## [Task prompt]
Please filter the data below down to the lines holding the string "tree".

(Given data Opens)

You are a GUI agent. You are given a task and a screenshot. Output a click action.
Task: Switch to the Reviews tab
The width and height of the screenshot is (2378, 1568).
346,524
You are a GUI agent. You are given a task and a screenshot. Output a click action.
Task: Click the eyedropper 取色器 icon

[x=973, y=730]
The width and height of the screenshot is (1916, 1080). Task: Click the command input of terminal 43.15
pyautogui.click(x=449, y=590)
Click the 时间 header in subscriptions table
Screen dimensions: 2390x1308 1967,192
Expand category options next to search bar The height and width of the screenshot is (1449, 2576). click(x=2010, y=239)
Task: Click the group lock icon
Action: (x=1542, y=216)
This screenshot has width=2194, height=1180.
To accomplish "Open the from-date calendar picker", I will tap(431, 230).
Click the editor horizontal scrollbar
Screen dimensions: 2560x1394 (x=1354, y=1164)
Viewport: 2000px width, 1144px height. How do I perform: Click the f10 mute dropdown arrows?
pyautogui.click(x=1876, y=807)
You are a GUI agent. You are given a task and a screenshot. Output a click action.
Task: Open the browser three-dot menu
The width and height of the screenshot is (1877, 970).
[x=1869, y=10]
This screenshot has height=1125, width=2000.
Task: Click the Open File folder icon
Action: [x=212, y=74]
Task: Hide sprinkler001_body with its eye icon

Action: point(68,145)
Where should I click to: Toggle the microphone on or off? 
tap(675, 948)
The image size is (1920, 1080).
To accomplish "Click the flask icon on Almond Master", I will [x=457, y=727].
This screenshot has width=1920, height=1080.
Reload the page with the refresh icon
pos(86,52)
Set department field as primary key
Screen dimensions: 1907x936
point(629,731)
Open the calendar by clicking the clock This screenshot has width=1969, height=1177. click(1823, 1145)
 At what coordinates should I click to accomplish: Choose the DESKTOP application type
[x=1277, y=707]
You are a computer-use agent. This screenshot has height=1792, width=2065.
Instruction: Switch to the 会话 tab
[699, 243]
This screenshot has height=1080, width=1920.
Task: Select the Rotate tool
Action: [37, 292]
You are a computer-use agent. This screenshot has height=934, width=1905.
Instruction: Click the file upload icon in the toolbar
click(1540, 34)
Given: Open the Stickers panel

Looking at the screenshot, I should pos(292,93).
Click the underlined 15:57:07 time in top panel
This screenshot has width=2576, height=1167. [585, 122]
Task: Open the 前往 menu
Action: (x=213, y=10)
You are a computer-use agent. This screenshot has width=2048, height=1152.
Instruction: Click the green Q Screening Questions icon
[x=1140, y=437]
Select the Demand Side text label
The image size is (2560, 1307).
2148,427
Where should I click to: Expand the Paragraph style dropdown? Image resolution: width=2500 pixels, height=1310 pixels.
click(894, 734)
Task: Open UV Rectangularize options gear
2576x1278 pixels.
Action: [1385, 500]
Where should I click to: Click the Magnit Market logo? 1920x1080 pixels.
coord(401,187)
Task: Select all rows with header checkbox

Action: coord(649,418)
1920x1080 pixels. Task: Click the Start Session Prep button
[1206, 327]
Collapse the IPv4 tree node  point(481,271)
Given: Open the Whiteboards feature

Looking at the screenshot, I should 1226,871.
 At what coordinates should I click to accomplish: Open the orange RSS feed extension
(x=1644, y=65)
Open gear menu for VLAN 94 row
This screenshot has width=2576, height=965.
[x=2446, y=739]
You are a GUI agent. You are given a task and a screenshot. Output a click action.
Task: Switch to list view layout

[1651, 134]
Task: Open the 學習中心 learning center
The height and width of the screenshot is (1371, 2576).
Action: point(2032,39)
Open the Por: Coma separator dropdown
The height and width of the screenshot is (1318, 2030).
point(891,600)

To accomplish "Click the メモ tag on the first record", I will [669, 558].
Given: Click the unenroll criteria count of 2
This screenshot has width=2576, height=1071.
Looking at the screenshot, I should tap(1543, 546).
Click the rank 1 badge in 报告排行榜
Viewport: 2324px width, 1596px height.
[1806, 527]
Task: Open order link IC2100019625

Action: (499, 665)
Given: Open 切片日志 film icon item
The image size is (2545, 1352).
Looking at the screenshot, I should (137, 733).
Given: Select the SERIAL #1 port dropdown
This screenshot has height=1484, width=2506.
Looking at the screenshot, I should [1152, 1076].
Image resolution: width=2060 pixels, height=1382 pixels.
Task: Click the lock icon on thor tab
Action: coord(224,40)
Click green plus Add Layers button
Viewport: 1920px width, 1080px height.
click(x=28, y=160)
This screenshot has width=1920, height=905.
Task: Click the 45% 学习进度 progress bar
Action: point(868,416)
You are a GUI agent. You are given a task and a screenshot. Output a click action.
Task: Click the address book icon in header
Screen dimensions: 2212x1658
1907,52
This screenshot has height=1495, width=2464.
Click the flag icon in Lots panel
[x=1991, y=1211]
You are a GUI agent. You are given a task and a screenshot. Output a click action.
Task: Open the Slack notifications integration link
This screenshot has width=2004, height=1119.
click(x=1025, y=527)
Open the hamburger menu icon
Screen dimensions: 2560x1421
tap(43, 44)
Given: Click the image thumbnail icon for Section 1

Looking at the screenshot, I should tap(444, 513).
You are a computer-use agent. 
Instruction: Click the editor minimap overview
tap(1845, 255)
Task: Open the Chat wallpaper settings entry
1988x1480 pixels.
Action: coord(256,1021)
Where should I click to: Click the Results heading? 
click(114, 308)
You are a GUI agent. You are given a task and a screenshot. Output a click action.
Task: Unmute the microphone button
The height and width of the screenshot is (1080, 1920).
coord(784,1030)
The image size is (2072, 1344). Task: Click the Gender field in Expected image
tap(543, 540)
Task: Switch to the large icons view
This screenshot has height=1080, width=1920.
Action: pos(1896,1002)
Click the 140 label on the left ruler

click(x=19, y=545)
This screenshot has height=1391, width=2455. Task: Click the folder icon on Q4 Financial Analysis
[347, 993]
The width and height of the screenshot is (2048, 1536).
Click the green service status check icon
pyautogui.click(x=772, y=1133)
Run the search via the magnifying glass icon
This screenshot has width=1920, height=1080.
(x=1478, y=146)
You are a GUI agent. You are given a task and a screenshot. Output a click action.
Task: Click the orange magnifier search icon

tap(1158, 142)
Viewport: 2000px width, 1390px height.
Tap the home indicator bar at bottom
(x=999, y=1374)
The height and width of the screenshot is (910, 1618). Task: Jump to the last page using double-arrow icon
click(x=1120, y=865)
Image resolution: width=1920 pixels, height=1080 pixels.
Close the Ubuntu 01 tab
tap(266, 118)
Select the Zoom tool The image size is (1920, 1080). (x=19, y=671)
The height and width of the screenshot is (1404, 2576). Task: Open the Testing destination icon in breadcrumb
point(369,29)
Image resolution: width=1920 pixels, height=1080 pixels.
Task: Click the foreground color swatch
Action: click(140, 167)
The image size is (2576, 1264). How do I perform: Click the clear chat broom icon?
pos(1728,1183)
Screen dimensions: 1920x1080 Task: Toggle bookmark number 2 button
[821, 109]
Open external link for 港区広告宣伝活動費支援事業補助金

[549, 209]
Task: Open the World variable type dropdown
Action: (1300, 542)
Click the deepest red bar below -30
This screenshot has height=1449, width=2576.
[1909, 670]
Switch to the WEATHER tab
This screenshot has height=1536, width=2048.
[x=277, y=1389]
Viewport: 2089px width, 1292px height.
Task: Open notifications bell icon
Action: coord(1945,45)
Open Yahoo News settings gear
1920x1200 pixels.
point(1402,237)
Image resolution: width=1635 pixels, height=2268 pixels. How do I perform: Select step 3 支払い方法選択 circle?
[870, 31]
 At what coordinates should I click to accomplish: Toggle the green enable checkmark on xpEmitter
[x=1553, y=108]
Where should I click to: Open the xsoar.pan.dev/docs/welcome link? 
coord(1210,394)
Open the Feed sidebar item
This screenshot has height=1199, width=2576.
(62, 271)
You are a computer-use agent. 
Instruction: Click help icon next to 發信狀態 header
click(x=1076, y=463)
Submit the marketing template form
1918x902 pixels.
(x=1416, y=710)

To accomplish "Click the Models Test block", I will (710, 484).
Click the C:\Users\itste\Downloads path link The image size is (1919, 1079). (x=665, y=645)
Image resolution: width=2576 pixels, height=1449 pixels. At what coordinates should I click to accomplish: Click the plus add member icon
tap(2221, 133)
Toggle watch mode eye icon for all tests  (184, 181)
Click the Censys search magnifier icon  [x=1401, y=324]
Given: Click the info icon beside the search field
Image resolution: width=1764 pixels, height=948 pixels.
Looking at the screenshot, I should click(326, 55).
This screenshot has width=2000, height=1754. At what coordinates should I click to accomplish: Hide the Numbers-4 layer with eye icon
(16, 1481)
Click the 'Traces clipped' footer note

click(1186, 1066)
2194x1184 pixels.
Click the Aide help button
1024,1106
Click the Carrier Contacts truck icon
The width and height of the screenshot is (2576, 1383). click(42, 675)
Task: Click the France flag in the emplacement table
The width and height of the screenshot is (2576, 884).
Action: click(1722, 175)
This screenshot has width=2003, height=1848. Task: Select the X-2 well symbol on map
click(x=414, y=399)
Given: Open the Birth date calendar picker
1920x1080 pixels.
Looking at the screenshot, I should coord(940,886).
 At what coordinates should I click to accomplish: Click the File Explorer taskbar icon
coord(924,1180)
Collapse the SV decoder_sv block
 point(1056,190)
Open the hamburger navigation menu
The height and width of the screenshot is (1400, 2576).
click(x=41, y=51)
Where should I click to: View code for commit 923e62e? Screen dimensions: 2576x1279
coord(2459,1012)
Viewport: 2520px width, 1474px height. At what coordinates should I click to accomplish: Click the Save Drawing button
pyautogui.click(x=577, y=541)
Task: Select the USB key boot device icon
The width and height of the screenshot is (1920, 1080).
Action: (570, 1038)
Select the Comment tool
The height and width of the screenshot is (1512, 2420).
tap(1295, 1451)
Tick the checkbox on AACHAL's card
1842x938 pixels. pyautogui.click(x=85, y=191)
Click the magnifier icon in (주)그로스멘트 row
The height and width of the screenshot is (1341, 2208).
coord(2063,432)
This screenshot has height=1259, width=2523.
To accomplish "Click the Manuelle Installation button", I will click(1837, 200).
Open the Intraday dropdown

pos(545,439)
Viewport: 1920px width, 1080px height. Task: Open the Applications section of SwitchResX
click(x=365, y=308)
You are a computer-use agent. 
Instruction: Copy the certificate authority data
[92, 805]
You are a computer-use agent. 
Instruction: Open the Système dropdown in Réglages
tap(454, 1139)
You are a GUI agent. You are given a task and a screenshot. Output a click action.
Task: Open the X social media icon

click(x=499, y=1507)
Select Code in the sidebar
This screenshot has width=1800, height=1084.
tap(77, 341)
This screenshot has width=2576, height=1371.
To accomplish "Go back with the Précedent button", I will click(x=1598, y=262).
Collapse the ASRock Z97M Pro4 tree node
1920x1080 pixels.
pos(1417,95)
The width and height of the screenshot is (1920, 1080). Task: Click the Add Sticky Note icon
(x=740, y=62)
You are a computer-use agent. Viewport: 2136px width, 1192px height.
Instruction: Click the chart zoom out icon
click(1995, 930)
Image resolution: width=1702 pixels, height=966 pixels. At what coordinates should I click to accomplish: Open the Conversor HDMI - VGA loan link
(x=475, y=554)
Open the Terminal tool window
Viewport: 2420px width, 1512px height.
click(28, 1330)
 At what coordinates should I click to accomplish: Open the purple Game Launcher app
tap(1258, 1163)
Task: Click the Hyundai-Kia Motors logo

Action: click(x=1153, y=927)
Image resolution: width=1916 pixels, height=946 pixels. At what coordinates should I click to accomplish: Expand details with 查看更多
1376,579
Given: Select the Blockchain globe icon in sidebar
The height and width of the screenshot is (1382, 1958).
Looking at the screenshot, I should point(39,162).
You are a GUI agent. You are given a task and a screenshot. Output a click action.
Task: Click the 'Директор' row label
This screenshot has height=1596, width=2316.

(Given data Closes)

## [Result]
Collapse the IPv4 tree node  point(481,271)
Collapse the ASRock Z97M Pro4 tree node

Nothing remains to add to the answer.